• [YOUR OBJECTIVE] Give back exactly the lines from the one holding "The image size" to the bottom of the material, both included, and nothing more. No pictures.

━━━━

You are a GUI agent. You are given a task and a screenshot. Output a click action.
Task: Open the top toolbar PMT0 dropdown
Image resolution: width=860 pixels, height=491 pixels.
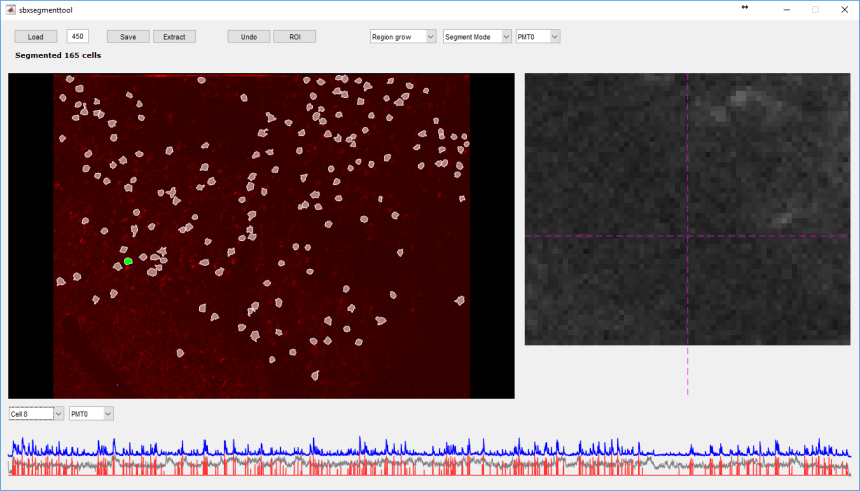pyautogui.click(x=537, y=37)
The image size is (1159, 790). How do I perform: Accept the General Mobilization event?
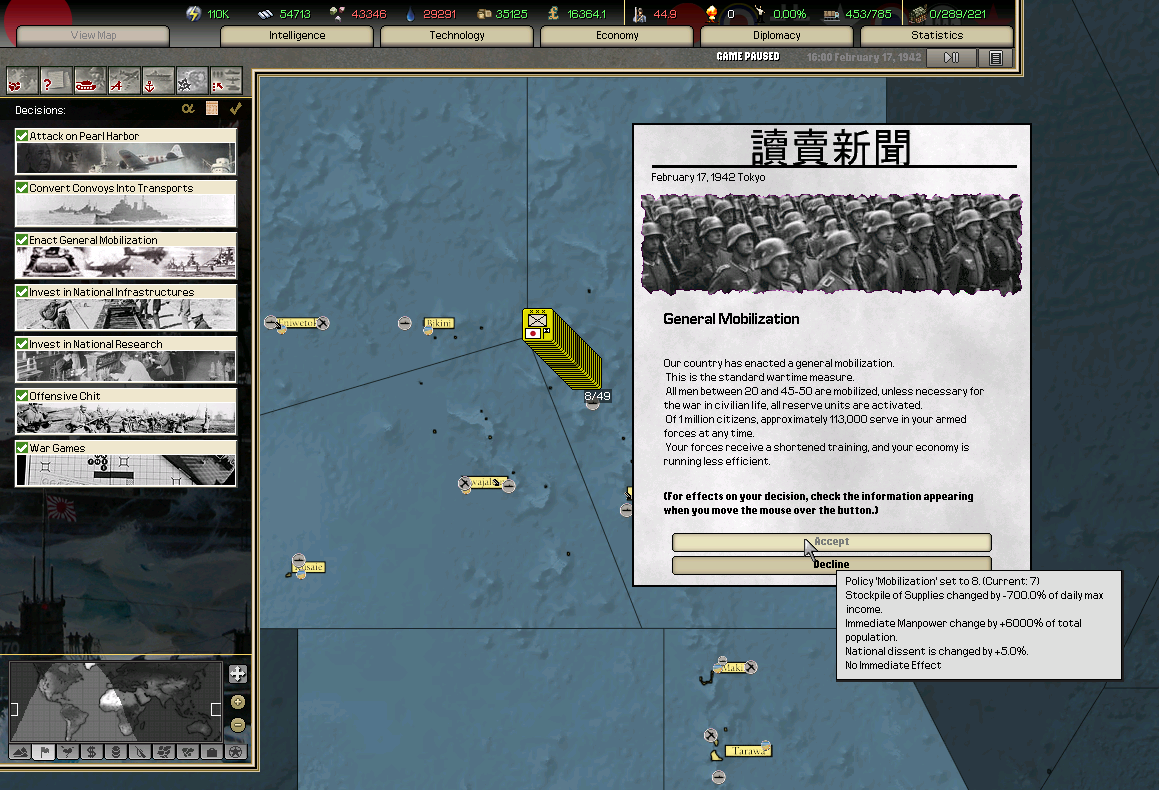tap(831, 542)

━━━━

• [ANSWER AREA]
The image size is (1159, 790). How do I perform: Accept the General Mobilization event?
tap(831, 542)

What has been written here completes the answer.